Tuesday, June 15, 2010

Diana! Episode 10

Diana and Jonathan descended the damp steps from upper Forbes Street. They crossed William Street, which was bright and wide and busy. A bunch of boys in peaked caps and white muscle-shirts passed by them, off clubbing. Diana watched as they headed up hill. "Why do they wear their caps backwards?"

"It confuses the predators," and they edged through Woolloomooloo, along Forbes and Cathedral, into lower Kings Cross. Diana walked beside him, with the escarpment rising on her right. "So, that would be the harbour end of Victoria Street?"

"Yes," and Diana ran her fingers along the sandstone containing-wall. "I normally take the second stairs."

"Victoria Street. You go for the development sites then." Jonathan brushed back his fringe, which was obscuring his view of Diana's neck, the ridge of muscle along her shoulder. "At least no-one was murdered defending Macquarie Lighthouse." In the Seventies, he told her, Victoria Street was graced with terraces and an avenue of trees.
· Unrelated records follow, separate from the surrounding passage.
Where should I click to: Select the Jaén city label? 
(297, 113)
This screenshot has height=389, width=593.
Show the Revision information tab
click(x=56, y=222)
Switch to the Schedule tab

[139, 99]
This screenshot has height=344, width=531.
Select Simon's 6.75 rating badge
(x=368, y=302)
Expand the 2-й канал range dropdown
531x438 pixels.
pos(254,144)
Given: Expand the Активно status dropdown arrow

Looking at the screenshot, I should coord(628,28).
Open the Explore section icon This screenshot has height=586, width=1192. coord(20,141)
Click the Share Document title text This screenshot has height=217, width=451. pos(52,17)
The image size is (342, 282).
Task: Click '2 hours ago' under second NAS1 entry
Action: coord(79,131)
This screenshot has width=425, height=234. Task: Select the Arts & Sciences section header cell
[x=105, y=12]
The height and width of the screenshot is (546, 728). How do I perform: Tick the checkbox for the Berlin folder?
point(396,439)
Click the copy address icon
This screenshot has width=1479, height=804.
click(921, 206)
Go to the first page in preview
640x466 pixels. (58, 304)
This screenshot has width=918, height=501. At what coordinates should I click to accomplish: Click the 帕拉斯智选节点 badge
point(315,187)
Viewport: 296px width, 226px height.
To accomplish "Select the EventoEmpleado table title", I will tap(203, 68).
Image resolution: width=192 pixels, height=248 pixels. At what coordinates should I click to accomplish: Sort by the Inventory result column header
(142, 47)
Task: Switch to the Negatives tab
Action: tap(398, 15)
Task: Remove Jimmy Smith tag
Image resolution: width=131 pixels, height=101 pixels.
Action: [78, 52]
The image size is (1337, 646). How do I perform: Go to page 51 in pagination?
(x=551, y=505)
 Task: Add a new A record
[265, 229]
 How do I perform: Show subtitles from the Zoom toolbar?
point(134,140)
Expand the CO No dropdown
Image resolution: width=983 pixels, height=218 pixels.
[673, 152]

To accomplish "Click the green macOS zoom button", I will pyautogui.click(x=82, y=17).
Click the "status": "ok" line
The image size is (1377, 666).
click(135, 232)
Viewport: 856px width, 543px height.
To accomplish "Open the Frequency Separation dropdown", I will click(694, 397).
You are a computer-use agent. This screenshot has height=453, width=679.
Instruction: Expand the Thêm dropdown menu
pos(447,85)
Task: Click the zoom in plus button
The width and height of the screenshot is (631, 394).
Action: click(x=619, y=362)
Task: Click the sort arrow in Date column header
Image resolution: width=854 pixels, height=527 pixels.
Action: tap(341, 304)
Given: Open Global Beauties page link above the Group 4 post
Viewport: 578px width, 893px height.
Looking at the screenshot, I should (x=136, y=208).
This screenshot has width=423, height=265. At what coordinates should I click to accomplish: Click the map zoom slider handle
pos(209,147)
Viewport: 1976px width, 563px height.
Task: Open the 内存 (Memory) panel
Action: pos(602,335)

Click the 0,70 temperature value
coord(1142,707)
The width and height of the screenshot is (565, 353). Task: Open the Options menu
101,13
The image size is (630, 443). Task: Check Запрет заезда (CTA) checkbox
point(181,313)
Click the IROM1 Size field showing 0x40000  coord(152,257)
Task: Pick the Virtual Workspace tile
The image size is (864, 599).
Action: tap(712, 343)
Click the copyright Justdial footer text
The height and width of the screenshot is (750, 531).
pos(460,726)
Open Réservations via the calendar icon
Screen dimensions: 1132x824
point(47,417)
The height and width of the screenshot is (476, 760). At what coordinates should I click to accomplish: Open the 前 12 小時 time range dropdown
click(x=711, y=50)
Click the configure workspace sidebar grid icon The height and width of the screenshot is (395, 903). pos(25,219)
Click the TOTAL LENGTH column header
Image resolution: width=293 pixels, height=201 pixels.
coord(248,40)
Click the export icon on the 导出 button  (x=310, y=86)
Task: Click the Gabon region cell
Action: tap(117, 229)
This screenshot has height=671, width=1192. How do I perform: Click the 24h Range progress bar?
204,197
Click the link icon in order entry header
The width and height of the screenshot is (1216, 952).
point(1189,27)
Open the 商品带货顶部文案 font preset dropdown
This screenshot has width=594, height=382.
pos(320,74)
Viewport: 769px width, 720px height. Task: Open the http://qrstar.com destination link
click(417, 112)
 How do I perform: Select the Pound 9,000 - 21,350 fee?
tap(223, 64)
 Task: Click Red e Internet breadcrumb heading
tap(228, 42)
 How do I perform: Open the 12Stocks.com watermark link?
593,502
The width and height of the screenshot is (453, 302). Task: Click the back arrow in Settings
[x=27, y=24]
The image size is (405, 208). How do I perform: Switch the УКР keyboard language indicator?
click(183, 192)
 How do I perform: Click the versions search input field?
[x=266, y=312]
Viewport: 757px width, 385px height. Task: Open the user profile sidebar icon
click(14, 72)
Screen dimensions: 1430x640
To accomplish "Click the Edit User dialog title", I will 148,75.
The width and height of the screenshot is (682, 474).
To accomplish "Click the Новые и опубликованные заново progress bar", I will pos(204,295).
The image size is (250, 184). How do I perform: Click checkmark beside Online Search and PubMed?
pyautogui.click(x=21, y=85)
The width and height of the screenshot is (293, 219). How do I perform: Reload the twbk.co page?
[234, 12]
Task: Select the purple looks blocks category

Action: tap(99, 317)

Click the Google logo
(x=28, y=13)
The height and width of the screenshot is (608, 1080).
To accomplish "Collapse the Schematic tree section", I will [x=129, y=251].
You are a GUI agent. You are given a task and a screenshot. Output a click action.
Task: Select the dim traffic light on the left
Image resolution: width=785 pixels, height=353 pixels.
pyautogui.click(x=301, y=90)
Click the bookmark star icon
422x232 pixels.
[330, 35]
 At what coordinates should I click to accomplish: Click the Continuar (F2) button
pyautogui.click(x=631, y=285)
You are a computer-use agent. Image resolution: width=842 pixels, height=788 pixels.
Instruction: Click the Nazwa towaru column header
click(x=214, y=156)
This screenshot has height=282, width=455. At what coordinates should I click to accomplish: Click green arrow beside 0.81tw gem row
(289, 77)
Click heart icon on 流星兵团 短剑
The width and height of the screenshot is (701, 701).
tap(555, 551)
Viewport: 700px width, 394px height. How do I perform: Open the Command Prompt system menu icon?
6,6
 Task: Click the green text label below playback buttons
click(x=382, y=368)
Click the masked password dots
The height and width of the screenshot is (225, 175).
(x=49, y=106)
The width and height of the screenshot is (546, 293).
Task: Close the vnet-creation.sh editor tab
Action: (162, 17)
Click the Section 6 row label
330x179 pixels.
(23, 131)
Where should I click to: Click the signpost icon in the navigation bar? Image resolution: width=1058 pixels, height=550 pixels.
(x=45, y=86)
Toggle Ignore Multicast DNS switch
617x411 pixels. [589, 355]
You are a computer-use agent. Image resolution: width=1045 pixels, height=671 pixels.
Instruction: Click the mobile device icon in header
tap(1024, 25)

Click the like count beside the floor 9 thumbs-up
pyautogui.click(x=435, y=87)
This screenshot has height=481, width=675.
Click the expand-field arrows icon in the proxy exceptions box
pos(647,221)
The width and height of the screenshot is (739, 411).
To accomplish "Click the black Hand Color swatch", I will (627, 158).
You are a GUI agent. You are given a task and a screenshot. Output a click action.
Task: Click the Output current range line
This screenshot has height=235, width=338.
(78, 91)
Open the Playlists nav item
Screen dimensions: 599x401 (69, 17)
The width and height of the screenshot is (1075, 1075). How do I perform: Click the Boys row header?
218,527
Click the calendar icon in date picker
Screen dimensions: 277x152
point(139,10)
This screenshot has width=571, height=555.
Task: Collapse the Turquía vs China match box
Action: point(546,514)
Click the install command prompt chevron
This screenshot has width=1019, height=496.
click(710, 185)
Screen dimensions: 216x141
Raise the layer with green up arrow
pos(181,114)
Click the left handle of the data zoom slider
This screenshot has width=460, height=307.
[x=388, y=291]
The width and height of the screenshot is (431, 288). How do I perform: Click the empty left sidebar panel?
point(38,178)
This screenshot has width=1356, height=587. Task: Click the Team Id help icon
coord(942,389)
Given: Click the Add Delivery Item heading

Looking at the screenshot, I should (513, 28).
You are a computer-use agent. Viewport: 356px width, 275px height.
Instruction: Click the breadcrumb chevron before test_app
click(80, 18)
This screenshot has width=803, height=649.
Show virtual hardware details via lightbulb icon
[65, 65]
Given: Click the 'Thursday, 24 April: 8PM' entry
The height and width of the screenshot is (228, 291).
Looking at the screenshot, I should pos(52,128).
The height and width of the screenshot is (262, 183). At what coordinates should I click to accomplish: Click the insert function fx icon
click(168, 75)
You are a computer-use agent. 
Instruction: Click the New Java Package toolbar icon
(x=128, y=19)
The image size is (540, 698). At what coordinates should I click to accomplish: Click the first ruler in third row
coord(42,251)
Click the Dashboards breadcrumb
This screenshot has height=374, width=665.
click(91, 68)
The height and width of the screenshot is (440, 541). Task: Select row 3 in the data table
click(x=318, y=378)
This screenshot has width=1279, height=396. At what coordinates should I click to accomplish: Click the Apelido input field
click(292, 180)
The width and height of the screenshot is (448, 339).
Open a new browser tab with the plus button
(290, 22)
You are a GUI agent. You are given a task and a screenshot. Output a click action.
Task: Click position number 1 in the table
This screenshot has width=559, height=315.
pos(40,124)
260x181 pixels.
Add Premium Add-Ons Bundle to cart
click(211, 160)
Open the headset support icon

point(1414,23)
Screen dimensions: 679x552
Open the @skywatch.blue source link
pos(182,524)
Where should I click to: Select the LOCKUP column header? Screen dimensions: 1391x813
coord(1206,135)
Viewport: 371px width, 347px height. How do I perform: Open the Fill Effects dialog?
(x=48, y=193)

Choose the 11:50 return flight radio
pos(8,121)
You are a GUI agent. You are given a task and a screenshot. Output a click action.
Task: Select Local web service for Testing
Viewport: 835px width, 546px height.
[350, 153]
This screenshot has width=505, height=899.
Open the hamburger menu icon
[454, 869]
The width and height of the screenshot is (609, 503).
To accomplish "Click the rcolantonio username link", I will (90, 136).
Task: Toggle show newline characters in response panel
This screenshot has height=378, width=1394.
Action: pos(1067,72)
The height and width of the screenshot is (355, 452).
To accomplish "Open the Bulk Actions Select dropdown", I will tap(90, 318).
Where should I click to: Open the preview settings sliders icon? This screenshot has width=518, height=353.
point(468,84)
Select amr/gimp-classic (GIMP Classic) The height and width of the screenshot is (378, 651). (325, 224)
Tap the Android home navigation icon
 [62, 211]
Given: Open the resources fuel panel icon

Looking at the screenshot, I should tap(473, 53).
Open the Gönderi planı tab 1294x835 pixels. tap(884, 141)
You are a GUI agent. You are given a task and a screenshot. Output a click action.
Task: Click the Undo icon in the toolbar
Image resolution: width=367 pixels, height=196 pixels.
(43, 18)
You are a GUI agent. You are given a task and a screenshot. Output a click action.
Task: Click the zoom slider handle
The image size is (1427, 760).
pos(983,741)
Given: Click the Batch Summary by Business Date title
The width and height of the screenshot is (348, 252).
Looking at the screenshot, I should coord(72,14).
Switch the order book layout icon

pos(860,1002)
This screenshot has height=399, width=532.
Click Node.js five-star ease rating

When developers moved in, the locals put on a stink. It was quite a show for a while: headlines, pickets, evictions. The developers had won, easily in the end, and publisher and local hero, Juanita Nielsen, disappeared: kidnapped, murdered. In those days the term was 'Underworld Figures'. The Victoria Street Development Project now stretched in big red-roofed clumps the length of the escarpment, clotted in knots, like old blood. "No wonder," he said, "you want to leave."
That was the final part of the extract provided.